--- PROBLEM DESCRIPTION ---
Once you reach the line with "Where should I click to: Open", transcribe it and every line after it to the end of the records, exactly, but not the pictures.

▼

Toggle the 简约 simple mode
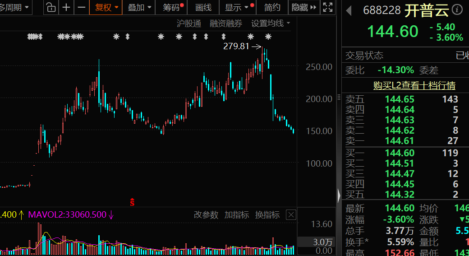The width and height of the screenshot is (469, 256). coord(272,7)
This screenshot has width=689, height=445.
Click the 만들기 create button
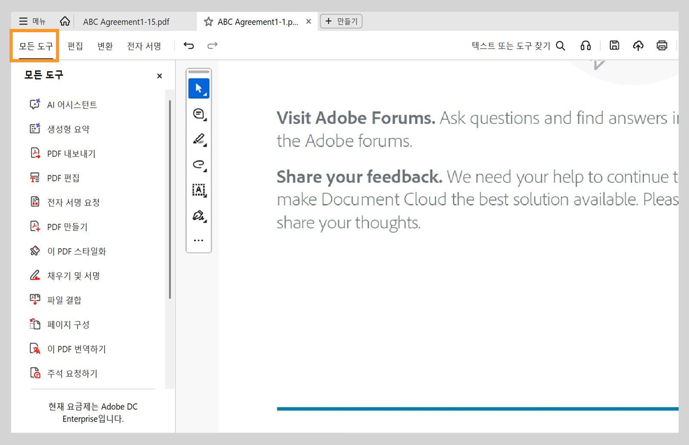(341, 21)
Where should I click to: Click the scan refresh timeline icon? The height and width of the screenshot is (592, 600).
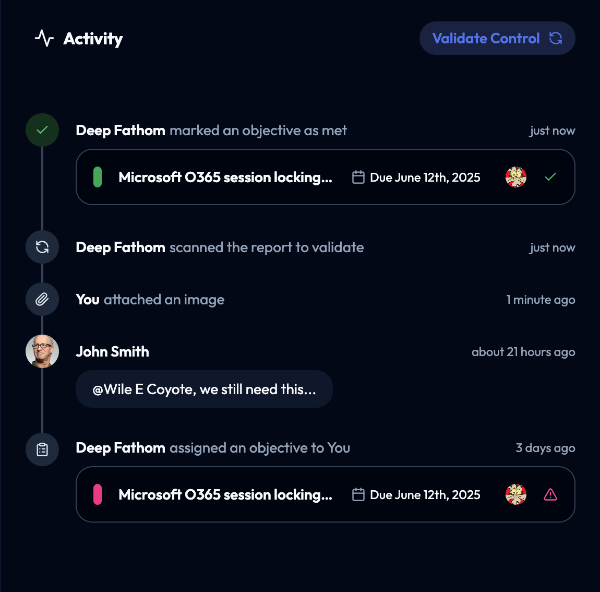click(42, 247)
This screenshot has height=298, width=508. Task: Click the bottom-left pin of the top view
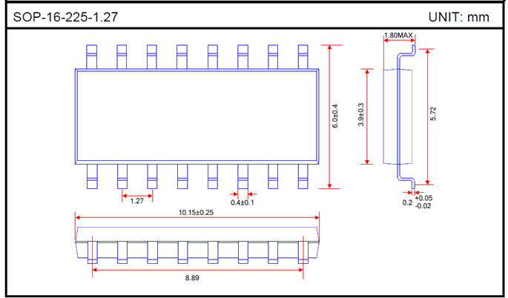coord(91,176)
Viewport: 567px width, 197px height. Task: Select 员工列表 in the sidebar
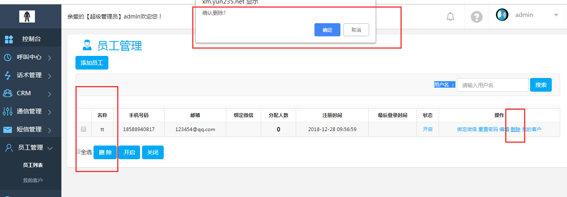click(33, 165)
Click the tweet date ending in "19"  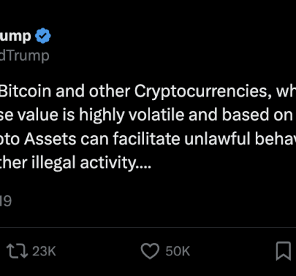(x=6, y=201)
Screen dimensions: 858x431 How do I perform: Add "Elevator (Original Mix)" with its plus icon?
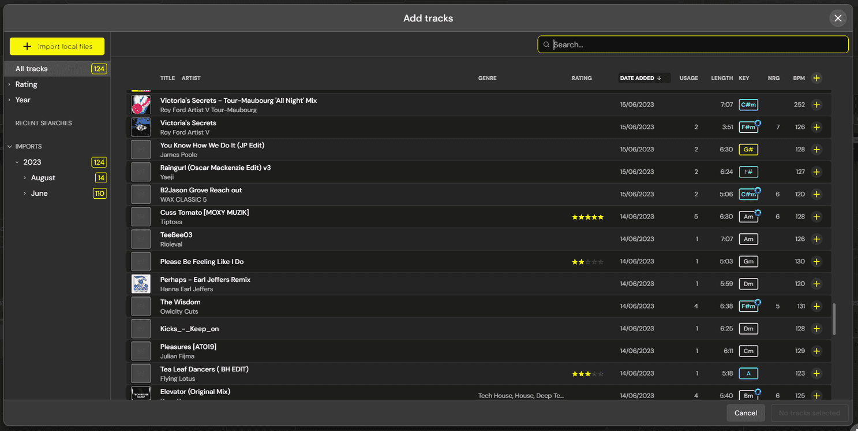point(816,395)
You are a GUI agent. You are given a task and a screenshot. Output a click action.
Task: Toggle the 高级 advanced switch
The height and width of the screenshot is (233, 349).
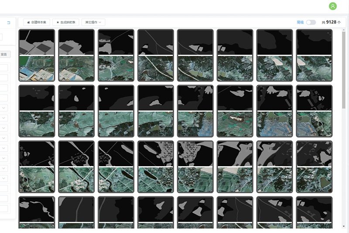point(311,22)
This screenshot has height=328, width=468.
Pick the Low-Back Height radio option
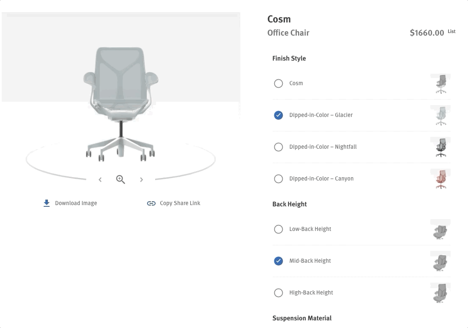[x=279, y=229]
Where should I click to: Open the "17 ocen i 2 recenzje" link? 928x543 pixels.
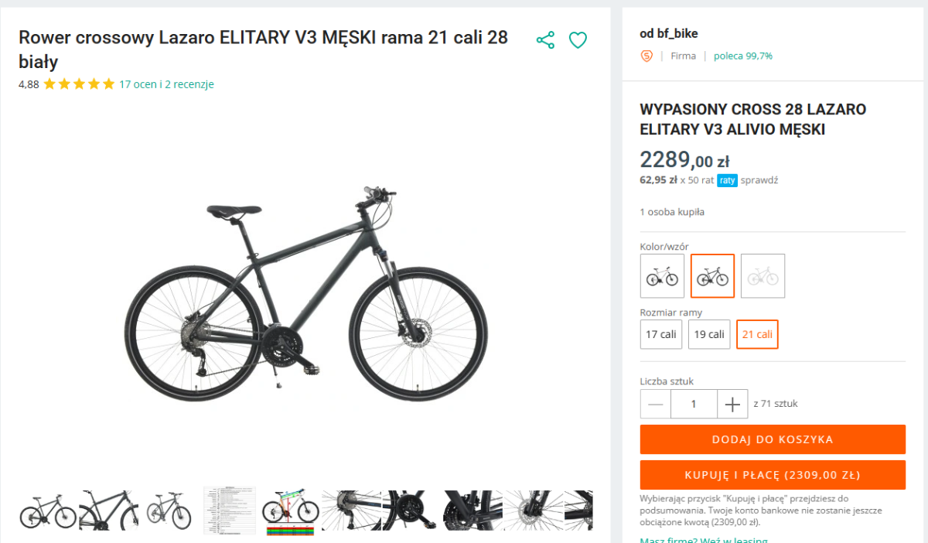click(166, 84)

▲

--- EXERCISE ANSWER ---
Where should I click to: Open the "17 ocen i 2 recenzje" link? 928x543 pixels.
click(166, 84)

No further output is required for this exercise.